-------- EXTRACTED ENTRIES --------

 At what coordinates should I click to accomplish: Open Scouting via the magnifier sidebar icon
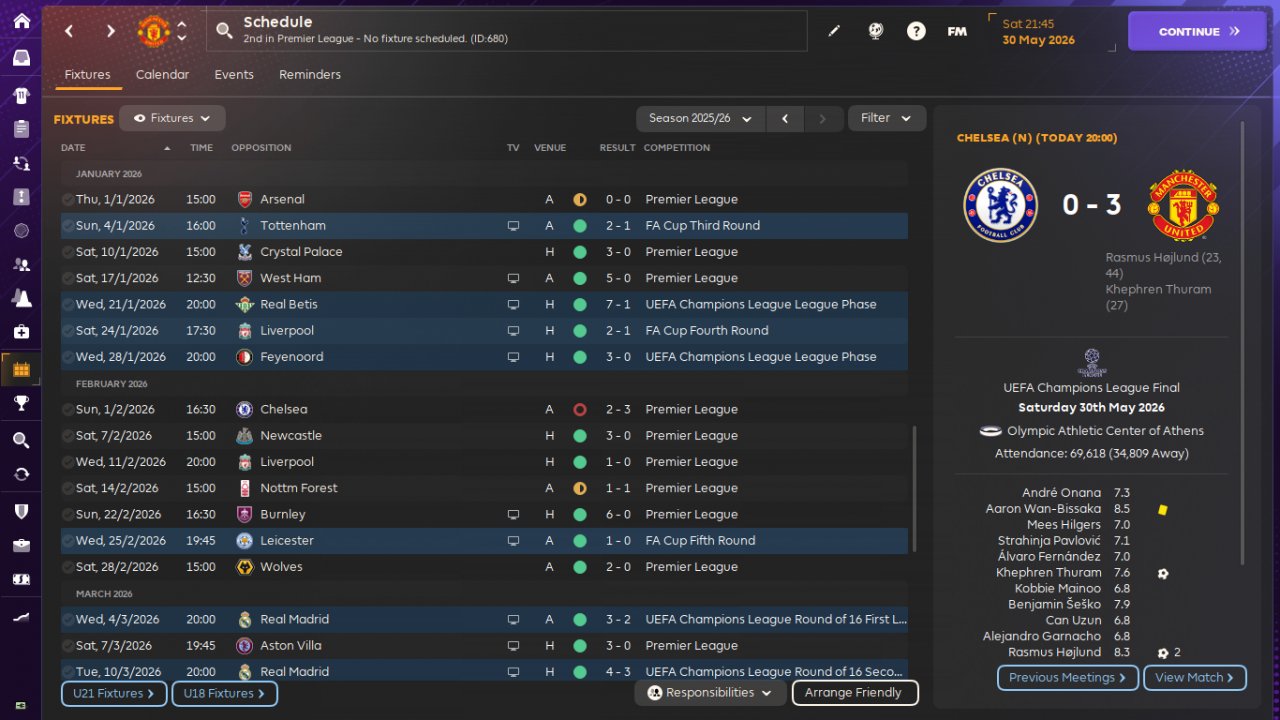(x=21, y=440)
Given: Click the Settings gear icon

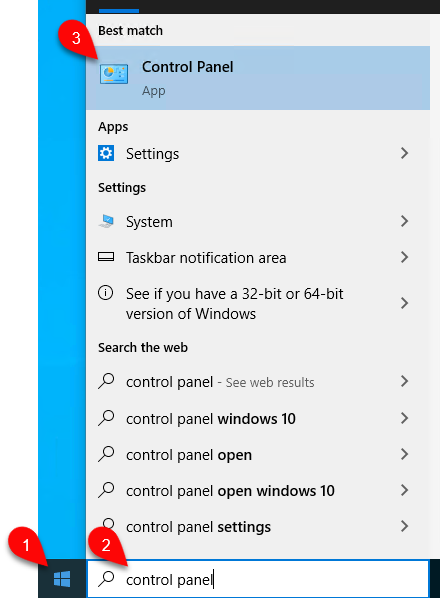Looking at the screenshot, I should coord(106,153).
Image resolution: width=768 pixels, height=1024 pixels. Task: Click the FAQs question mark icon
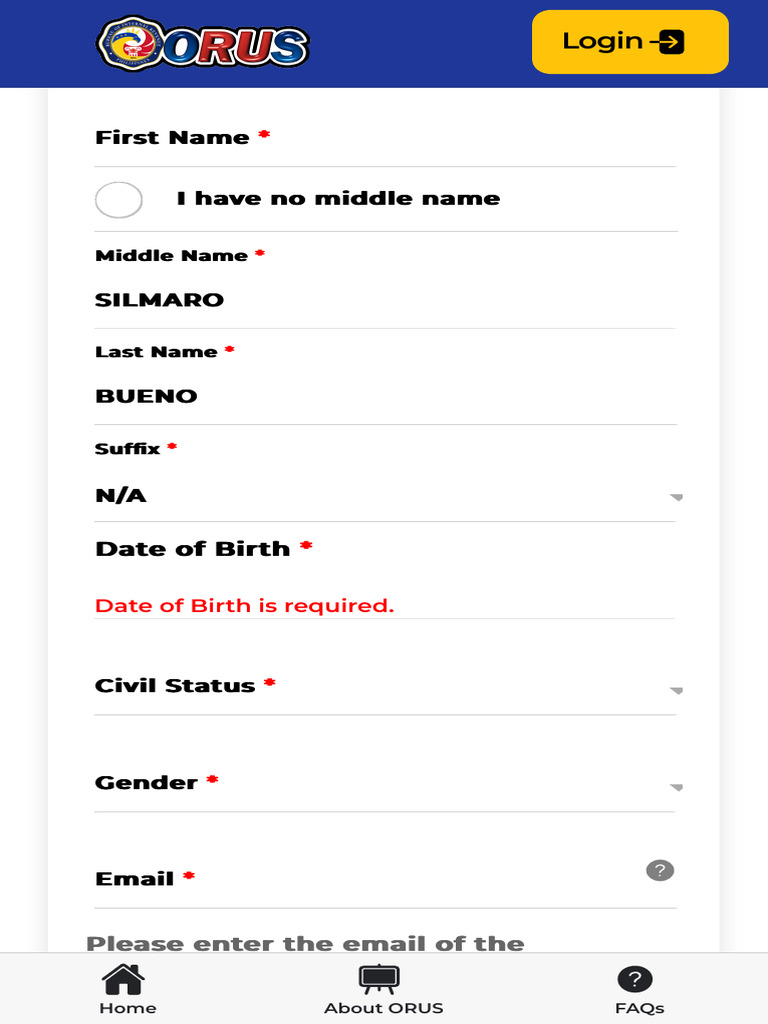pos(635,979)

--------

# PROBLEM REQUIREMENTS
Only an exact copy of the entries, with no pictures, is expected as the answer.

# RESPONSE TO THIS EXERCISE
 At what coordinates should I click to accomplish: Open Scouting via the magnifier sidebar icon
(x=21, y=440)
Given: Click the Settings gear icon

Looking at the screenshot, I should coord(106,153).
Image resolution: width=768 pixels, height=1024 pixels. Task: Click the FAQs question mark icon
pos(635,979)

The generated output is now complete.